The two main challenges that prevent the translation of fluorine‐19 ( 19 F) MRI for inflammation monitoring or cell tracking into clinical practice are (i) the relatively low signal‐to‐noise ratio generated by the injected perfluorocarbon (PFC), which necessitates long scan times, and (ii) the need for regulatory approval and a high biocompatibility of PFCs that are also suitable for MRI. ABL‐101, an emulsion of perfluoro(t‐butylcyclohexane), is a third‐generation PFC that is already used in clinical trials, but has not yet been used for 19 F MRI. The objective of this study was therefore to assess the performance of ABL‐101 as a 19 F MRI tracer.
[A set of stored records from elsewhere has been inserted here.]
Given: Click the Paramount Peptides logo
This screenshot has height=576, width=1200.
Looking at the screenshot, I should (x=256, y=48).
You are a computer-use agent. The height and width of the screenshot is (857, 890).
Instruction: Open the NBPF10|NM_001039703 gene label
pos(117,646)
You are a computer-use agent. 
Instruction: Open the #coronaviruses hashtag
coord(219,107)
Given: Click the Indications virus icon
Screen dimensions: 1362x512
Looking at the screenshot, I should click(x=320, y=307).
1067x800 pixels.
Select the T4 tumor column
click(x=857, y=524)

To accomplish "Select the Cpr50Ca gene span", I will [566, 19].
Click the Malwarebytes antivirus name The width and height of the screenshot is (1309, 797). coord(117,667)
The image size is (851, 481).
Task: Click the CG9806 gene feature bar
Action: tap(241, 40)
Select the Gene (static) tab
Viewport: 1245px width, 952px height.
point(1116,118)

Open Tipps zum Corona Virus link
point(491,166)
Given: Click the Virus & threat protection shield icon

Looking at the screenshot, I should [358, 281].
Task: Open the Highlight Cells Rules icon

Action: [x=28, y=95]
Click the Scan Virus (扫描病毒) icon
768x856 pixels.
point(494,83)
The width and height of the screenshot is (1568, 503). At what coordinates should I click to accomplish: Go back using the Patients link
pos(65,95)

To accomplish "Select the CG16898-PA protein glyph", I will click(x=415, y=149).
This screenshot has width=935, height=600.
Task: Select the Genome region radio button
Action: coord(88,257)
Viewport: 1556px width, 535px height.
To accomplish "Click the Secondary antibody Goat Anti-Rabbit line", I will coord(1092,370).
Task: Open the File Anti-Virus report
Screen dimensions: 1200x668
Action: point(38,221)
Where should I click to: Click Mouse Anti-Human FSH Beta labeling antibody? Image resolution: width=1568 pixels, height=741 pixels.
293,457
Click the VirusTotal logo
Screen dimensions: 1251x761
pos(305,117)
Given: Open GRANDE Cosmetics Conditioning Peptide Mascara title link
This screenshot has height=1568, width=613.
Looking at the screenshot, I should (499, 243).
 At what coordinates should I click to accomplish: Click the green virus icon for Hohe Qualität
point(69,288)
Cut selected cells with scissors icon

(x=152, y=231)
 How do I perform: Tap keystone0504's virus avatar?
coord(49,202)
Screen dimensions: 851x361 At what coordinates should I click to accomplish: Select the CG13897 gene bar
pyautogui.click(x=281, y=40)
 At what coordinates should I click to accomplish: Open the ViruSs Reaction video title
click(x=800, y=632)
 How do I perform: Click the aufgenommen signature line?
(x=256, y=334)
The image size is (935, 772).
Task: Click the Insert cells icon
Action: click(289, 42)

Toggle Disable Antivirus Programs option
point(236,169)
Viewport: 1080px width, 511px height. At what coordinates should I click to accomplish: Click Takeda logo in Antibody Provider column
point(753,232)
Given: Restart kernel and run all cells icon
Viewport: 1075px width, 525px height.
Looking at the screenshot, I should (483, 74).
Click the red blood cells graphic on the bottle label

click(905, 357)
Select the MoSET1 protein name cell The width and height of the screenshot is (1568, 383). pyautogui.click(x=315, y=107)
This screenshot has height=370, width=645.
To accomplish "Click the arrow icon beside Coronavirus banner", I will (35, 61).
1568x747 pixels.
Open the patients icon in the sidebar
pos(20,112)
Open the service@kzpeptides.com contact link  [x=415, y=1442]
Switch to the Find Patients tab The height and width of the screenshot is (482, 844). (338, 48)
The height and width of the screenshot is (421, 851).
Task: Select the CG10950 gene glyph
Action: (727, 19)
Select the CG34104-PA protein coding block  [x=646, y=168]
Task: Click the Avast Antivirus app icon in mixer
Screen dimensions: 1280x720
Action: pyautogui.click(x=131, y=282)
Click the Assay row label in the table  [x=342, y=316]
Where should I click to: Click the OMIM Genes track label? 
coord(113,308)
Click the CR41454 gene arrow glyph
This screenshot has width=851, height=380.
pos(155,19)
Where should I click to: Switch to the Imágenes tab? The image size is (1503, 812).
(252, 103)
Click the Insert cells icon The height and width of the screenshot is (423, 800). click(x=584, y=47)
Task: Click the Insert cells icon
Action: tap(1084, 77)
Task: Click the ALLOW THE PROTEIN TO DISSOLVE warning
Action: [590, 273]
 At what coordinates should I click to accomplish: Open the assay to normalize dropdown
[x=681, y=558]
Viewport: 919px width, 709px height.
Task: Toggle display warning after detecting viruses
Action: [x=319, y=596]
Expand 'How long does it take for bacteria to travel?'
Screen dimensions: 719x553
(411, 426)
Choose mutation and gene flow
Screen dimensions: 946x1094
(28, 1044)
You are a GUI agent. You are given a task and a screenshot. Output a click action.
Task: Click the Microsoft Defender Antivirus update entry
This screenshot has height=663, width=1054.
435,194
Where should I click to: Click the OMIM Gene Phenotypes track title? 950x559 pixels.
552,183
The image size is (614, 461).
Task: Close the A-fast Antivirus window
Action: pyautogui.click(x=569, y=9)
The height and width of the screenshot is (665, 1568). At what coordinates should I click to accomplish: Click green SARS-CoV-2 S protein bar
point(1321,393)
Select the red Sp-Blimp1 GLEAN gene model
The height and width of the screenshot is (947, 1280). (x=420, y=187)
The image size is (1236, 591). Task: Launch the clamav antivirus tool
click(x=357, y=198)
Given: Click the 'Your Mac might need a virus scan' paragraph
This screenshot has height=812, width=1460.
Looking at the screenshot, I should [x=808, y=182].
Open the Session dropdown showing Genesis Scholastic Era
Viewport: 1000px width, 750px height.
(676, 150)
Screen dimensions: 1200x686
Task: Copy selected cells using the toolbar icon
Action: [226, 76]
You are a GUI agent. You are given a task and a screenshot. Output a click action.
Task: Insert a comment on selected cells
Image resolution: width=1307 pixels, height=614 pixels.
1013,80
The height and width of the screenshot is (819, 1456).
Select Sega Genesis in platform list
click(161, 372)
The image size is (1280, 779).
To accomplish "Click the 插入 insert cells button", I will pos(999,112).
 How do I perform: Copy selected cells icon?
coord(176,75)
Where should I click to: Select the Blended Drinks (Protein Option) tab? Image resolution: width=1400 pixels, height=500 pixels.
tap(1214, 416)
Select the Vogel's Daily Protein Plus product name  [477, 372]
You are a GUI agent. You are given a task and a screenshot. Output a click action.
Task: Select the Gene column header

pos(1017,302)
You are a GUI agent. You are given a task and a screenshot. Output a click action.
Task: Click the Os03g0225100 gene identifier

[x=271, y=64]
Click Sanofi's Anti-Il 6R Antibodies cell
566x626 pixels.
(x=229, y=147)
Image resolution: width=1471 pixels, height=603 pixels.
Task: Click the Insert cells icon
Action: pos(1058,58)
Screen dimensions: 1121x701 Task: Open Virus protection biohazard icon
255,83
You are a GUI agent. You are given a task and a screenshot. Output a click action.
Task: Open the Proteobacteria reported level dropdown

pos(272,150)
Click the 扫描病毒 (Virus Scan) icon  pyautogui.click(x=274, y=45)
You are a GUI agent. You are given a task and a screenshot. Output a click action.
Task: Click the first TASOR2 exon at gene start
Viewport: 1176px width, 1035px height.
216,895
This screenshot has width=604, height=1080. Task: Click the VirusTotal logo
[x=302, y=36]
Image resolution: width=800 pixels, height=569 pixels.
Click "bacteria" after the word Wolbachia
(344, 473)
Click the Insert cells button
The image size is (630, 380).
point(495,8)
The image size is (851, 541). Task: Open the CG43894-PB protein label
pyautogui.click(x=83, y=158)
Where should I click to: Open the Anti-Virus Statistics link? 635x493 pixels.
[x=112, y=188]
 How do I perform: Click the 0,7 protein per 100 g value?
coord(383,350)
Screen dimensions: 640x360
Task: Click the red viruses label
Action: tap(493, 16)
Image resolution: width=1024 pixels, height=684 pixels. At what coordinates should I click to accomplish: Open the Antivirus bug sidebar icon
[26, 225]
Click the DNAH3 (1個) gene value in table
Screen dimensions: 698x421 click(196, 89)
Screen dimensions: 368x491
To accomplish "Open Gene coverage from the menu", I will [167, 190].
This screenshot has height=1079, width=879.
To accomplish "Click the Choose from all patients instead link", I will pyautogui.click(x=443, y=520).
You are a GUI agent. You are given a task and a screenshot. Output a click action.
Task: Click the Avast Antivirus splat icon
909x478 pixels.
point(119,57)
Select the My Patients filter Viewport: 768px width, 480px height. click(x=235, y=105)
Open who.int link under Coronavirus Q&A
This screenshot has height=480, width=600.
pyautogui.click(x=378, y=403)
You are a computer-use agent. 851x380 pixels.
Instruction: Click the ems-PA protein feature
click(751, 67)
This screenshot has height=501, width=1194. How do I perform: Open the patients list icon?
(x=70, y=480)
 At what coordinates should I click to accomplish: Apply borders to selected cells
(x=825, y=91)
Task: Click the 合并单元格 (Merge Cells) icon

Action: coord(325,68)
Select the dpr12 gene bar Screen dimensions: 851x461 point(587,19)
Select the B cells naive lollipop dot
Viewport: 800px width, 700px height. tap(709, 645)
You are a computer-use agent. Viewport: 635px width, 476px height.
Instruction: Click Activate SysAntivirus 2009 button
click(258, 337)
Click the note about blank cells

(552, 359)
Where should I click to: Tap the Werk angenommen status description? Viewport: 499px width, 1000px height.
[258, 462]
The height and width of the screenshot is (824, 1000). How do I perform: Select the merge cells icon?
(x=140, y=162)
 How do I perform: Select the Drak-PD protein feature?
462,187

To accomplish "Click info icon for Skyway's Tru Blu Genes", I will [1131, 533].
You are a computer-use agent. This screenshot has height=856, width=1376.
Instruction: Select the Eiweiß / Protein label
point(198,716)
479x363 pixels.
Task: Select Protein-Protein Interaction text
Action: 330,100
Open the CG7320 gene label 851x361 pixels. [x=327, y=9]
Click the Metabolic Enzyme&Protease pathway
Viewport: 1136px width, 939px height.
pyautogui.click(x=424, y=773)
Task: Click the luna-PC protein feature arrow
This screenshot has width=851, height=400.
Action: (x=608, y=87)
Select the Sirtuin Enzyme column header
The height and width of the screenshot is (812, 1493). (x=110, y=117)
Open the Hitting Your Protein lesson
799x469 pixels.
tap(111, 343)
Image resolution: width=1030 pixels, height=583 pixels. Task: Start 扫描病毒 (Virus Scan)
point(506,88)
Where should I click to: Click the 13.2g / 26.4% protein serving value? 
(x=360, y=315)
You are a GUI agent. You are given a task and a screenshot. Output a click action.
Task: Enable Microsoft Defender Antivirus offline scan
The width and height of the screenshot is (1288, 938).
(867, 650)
At magnetic field strengths of 3, 9.4 and 14.1 T, the CF 3 groups of ABL‐101 generated a large well‐separated singlet with T 2 /T 1 ratios of >0.27, >0.14 and > 0.05, respectively. All relaxation times decreased with the increase in magnetic field strength. The detection limit of ABL‐101 in a 0.25 mm 3 voxel at 3 T, 37°C and with a 3‐minute acquisition time was 7.21mM. After intravenous injection, the clearance half‐lives of the ABL‐101 19 F MR signal in mouse ( n  = 3) spleen and liver were 6.85 ± 0.45 and 3.20 ± 0.35 days, respectively. These results demonstrate that ABL‐101 has 19 F MR characteristics that are similar to those of PFCs developed specifically for MRI, while it has clearance half‐lives similar to PFCs that have previously been used in large doses in non‐MRI clinical trials. Overall, ABL‐101 is thus a very promising candidate tracer for future clinical trials that use 19 F MRI for cell tracking or the monitoring of inflammation.